[c-nsp] 3560 buffering

Jeff Bacon bacon at walleyesoftware.com
Wed Oct 14 07:45:32 EDT 2009


> There's a fundamental clash between desktop switch design and TCP operation on
> recent operating systems. Switches like 3560G by default buffer 100 MTU-sized
> packets, i.e. something like 150 kB of data. 3560Es are even worse, they only
> buffer 64 MTU-sized packets by default (~100 kB of data).
> 
> But in recent Linux kernels (as well as in Windows Vista) TCP buffer autotuning
> rises TCP window to megabyte(!) ranges. Hence a *single* TCP connection has no
> problem to overrun the buffer space and cause large amount of drops.

<random>
Though in theory, assuming that the switch is capable of receiving and transmitting at wire speed, the maximum amount of buffer it would need to deal with a 1Gb/s flow between A and B would be <switch latency>*1Gbit (plus a shade) since from the switch's point of view, data-in == data-out, irrespective of the window size of the hosts. Any additional buffer space is essentially just making up for the notion that more than one sender may be sending to the same dest port, in which case you're hanging onto packets from host C hoping that the burst of packets from host A will subside enough that you can fit in some packets from host C. At some point you've got to drop packets to tell the senders that _someone_ has to back off because the receiver can only handle 1Gb/sec.

So how much _should_ a switch buffer on behalf of the host? Not sure it has a ton to do with the window sizes of the hosts involved.

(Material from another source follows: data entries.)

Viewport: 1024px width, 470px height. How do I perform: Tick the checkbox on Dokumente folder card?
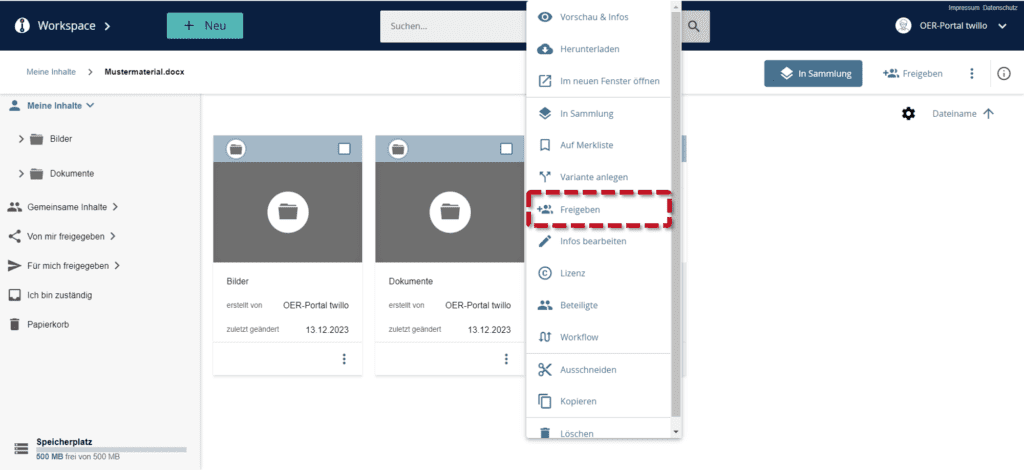pos(506,149)
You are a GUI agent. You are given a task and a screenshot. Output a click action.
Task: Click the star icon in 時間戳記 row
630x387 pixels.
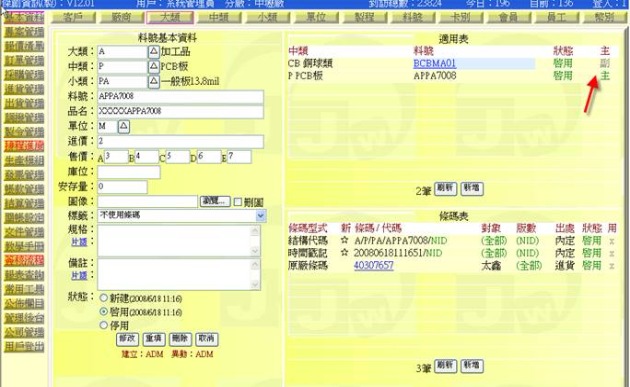pyautogui.click(x=344, y=253)
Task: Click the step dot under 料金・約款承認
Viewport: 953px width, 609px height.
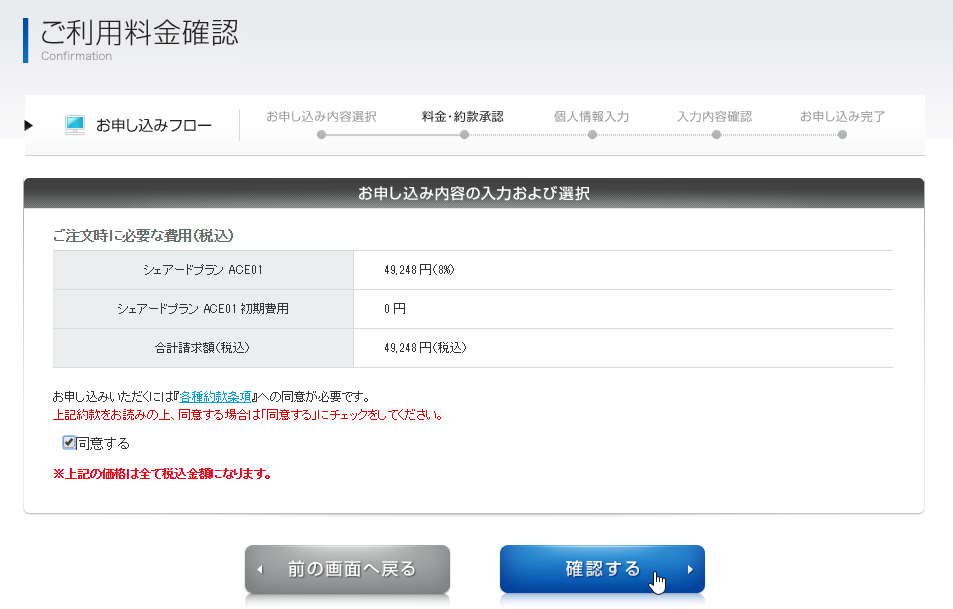Action: click(464, 135)
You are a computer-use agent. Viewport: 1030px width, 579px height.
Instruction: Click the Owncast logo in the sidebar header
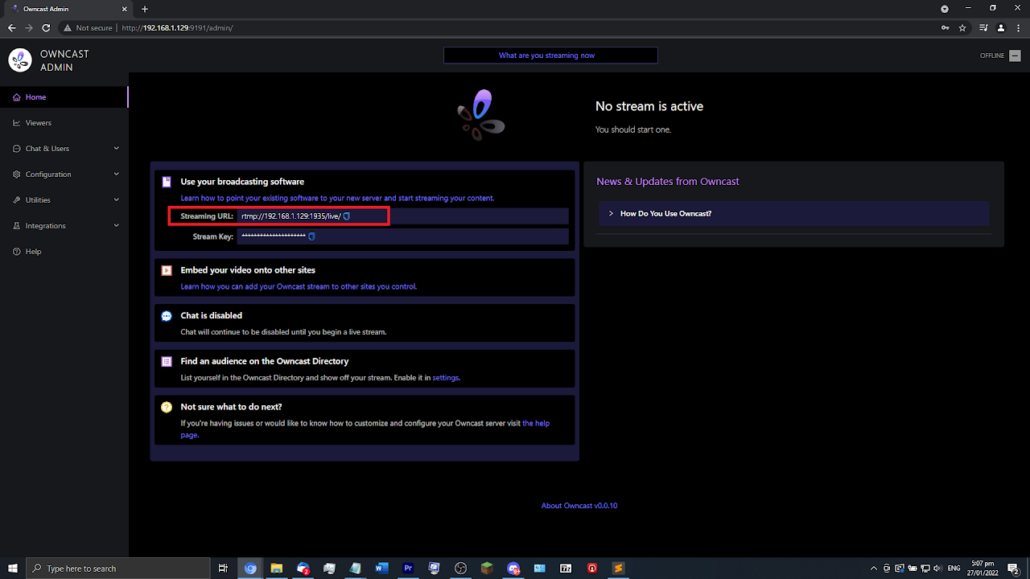point(20,60)
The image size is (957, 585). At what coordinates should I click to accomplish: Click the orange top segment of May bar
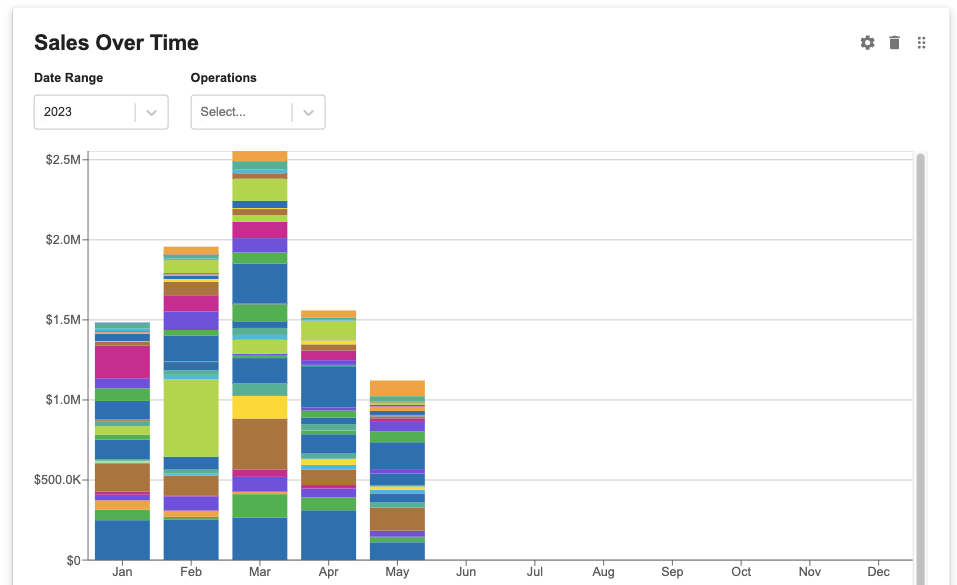(397, 388)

(Rhetorical question, really. I'd like to buffer more, but not a ton more or then my switches become a significant source of latency when really the hosts need fatter pipes. Some might feel it better to buffer less and tell the hosts to back off. Depends on the workload involved, I imagine.) 
</random>

Here at home, it does appear there was a distinct deficiency in 12.2(44)SE; it appears behavior is significantly improved with 12.2(52)SE.